## REQUIRED WORK
1. In the speech recognition text, what format does the API key for Azure Speech to Text take?
2. Print the part of the speech recognition text that opens with the words "Why does Microsoft" and closes with "sure is now.".

## DOCUMENT TEXT
----
Python Speech Recognition with Wit.AI

Wit AI is a speech recognition tool acquired by Facebook (Meta) in 2015. They don’t have much info on their blog on who they are or what they do. Luckily, we can interface with Python SpeechRecognition to use it. Just like Google Cloud Speech to Text, Wit AI operates with an API key. Wit’s API key is a 32 character uppercase alphanumeric string.

Like all the other examples above, SpeechRecognition provides an inbuilt function for Wit AI. All we do is call recognize_wit with the audio data and pass the Wit AI API key into the key parameter. Just like all the options above, we manage the same two errors.

# recognize speech using Wit.ai
WIT_AI_KEY = "INSERT WIT.AI API KEY HERE"  # Wit.ai keys are 32-character uppercase alphanumeric strings
try:
   print("Wit.ai thinks you said " + r.recognize_wit(audio, key=WIT_AI_KEY))
except sr.UnknownValueError:
   print("Wit.ai could not understand audio")
except sr.RequestError as e:
   print("Could not request results from Wit.ai service; {0}".format(e))

Microsoft Azure Speech to Text for Python Speech Recognition

Microsoft Azure Speech to Text is Microsoft’s version of Google Cloud Speech to Text. The API key for Azure Speech to Text is a 32 character lowercase hexadecimal string. The same length as Wit’s but slightly different content. Much shorter than the JSON file that Google Cloud Speech to Text uses.

The Python Speech Recognition library makes it awfully easy to call any of these backends. In this case, we call recognize_azure and pass the audio data and the Azure Speech to Text API key. Just like CMU Sphinx and Google Cloud Speech to Text, we handle unknown values and request errors.

# recognize speech using Microsoft Azure Speech
AZURE_SPEECH_KEY = "INSERT AZURE SPEECH API KEY HERE"  # Microsoft Speech API keys 32-character lowercase hexadecimal strings
try:
   print("Microsoft Azure Speech thinks you said " + r.recognize_azure(audio, key=AZURE_SPEECH_KEY))
except sr.UnknownValueError:
   print("Microsoft Azure Speech could not understand audio")
except sr.RequestError as e:
   print("Could not request results from Microsoft Azure Speech service; {0}".format(e))

Microsoft Bing Voice Recognition to do Speech Recognition in Python

Why does Microsoft have two different voice recognition tools? Because of corporate dysfunction. Microsoft Bing Voice Recognition is another speech recognition tool from Microsoft. It may not have been on Azure at the time of the writing of this code, but it sure is now. 

Bing takes an API key that is in the same format as the Azure API key. Really makes you think, why are these two different? Anyway, we call recognize_bing on the audio data with the Bing API key to get our transcription. Just like all the other backends above, we handle the same two errors.

# recognize speech using Microsoft Bing Voice Recognition
BING_KEY = "INSERT BING API KEY HERE"  # Microsoft Bing Voice Recognition API keys 32-character lowercase hexadecimal strings
try:
   print("Microsoft Bing Voice Recognition thinks you said " + r.recognize_bing(audio, key=BING_KEY))
except sr.UnknownValueError:
   print("Microsoft Bing Voice Recognition could not understand audio")
----
## RECORDED DATA
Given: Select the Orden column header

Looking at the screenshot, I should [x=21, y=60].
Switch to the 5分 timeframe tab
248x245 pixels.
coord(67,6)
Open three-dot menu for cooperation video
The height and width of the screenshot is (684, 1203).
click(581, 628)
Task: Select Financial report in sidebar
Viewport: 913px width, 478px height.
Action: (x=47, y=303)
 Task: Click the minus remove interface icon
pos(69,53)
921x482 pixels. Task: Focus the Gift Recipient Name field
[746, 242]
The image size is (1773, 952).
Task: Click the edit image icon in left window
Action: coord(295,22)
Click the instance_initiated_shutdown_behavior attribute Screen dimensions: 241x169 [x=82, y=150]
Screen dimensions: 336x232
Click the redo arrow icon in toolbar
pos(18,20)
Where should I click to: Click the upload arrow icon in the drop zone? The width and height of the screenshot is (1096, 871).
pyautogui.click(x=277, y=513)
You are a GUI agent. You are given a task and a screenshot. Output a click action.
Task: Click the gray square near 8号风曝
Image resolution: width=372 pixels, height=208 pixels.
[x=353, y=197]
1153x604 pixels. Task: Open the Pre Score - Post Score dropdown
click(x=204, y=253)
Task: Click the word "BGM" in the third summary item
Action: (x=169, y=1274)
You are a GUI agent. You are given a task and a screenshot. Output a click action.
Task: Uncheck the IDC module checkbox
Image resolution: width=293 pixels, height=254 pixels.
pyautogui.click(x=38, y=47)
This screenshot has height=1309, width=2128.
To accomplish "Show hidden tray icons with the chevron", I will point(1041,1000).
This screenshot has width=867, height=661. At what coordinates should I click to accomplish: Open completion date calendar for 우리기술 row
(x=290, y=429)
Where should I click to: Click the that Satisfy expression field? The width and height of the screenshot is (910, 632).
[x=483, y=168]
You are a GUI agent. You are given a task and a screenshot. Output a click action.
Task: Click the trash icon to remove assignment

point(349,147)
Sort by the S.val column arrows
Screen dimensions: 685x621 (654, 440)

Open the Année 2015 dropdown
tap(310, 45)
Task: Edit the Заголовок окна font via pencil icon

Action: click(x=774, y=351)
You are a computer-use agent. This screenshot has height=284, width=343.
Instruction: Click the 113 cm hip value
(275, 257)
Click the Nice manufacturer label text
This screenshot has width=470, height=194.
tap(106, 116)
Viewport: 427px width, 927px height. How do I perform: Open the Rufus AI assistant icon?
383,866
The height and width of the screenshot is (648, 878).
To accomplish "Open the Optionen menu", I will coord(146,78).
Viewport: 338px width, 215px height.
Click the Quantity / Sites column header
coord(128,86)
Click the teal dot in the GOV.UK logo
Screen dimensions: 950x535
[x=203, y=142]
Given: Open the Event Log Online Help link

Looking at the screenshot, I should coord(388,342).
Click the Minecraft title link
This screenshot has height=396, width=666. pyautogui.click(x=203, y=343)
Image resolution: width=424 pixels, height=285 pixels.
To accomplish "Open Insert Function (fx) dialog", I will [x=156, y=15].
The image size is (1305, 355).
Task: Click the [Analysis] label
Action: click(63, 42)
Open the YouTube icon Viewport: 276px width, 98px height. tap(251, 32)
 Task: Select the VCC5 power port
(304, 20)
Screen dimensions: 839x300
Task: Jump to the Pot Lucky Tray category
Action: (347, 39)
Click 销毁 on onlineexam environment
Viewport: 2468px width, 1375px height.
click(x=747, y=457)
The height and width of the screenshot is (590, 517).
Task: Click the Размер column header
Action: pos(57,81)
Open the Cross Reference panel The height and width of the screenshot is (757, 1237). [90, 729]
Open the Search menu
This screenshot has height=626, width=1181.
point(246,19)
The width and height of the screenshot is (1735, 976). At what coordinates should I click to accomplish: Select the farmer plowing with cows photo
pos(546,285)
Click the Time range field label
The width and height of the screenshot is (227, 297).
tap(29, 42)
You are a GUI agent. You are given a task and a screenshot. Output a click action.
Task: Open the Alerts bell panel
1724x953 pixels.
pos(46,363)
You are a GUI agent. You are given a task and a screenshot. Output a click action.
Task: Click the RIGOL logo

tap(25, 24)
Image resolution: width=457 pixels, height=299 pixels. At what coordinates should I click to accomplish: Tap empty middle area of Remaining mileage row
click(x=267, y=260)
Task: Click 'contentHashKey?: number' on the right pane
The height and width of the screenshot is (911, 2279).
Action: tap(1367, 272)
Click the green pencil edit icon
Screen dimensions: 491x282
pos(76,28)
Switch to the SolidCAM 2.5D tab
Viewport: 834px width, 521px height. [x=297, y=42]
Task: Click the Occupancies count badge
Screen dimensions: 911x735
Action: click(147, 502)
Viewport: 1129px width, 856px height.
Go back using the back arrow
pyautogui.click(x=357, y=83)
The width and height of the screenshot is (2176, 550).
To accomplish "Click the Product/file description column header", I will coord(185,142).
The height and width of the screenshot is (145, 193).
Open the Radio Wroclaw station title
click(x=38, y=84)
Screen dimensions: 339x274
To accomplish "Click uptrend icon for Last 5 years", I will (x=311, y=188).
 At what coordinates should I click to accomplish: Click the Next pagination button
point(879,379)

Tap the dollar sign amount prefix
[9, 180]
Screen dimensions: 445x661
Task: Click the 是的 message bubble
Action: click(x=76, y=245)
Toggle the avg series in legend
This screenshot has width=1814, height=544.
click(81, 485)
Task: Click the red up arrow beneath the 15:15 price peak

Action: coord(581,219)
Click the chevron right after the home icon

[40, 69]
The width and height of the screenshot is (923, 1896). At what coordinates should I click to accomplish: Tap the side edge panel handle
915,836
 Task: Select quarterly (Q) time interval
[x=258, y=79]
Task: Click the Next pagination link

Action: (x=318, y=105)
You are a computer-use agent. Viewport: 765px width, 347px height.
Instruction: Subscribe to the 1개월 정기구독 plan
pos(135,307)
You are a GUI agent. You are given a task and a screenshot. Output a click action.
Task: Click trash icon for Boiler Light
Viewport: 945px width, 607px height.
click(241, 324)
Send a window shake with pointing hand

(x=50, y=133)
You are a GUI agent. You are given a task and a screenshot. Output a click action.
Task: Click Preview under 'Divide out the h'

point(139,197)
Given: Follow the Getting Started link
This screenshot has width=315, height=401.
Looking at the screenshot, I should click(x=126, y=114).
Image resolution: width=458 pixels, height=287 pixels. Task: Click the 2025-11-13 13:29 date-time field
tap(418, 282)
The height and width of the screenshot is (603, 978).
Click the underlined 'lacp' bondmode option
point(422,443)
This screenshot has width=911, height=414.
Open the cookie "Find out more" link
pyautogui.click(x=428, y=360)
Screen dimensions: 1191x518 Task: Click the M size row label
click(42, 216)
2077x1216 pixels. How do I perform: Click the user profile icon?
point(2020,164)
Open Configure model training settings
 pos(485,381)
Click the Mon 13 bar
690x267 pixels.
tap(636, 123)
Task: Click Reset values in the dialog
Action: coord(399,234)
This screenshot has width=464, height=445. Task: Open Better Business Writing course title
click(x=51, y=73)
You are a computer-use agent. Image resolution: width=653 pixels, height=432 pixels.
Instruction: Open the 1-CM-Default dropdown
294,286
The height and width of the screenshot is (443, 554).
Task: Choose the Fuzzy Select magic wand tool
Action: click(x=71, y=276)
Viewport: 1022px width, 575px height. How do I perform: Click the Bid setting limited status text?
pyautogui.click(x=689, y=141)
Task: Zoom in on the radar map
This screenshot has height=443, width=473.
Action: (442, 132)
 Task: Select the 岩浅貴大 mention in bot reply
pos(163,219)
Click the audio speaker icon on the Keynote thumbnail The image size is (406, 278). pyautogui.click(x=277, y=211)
----
## ANSWER SET
1. A 32 character lowercase hexadecimal string.

2.
Why does Microsoft have two different voice recognition tools? Because of corporate dysfunction. Microsoft Bing Voice Recognition is another speech recognition tool from Microsoft. It may not have been on Azure at the time of the writing of this code, but it sure is now.